#### DOCUMENT EXTRACT:
┌────────

Tourist Trap is a 1979 American supernatural slasher film directed by David Schmoeller and starring Chuck Connors,  Jocelyn Jones, Jon Van Ness, Robin Sherwood, and Tanya Roberts. The film follows a group of young people who stumble upon a roadside museum run by a lonely eccentric, where an unknown killer with psychokinetic powers begins to murder them. Schmoeller co-wrote the script with J. Larry Carroll who served as producer for the film alongside famous producer/director Charles Band.

Plot 
Eileen and her boyfriend Woody are driving through the California desert. When their car gets a flat tire, Woody goes to find a gas station. Their friends Becky, Jerry, and Molly are traveling in a different vehicle. They reach Eileen and all drive off to collect Woody.

Woody has found a gas station but it appears deserted. He enters the back room but becomes trapped by an unseen force. Various mannequins appear and cackle as objects fly off shelves at him until a metal pipe impales and kills him.

└────────

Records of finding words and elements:
┌────────

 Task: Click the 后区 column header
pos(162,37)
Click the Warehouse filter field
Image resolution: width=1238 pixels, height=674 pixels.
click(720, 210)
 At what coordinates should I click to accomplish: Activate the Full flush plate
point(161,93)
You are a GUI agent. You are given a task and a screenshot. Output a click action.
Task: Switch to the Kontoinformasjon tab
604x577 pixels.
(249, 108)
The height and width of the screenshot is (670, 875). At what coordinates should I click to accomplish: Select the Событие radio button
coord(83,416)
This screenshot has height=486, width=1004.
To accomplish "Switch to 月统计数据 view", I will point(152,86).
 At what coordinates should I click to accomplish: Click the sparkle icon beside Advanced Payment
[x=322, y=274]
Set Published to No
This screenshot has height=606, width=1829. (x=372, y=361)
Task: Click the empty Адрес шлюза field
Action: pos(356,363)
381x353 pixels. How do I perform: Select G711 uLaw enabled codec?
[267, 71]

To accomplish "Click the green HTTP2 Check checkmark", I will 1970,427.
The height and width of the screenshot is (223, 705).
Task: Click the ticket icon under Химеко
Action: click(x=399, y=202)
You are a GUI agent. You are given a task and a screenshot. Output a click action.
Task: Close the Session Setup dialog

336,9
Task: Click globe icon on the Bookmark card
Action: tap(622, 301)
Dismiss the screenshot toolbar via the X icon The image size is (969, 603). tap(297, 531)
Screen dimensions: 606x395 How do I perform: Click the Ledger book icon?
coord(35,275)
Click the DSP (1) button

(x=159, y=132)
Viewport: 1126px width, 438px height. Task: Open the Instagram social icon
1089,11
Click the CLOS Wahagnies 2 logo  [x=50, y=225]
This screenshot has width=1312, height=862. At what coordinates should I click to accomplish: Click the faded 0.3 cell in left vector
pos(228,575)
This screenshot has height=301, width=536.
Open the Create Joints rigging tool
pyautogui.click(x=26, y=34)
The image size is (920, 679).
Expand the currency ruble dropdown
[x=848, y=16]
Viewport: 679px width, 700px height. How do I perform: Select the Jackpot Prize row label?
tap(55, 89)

└────────

#### WHAT YOU ARE ASKED TO DO:
Continue the article on the film Tourist Trap from its last sentence.

#### ANSWER BELOW:
The others find Slausen's Lost Oasis, a tourist trap, but their vehicle mysteriously breaks down. Jerry tries to fix the car and the girls go skinny dipping. Mr. Slausen—the owner of the tourist trap—appears, holding a shotgun. He seems embittered by the decline of his tourist trap since the construction of a new freeway. The girls apologize for trespassing.

Slausen offers to help Jerry with the car, but insists the group go to his home with him to get his tools. There, they see the tourist trap: animated waxwork figures. Eileen is curious about a nearby house, but Slausen insists that the women should stay inside the museum. Slausen takes Jerry to fix their car. Eileen leaves to find a phone in the other house. There, she finds mannequins and a stranger wearing a grotesque mask appears behind her. Various items in the room move of their own accord and the scarf Eileen is wearing strangles her to death.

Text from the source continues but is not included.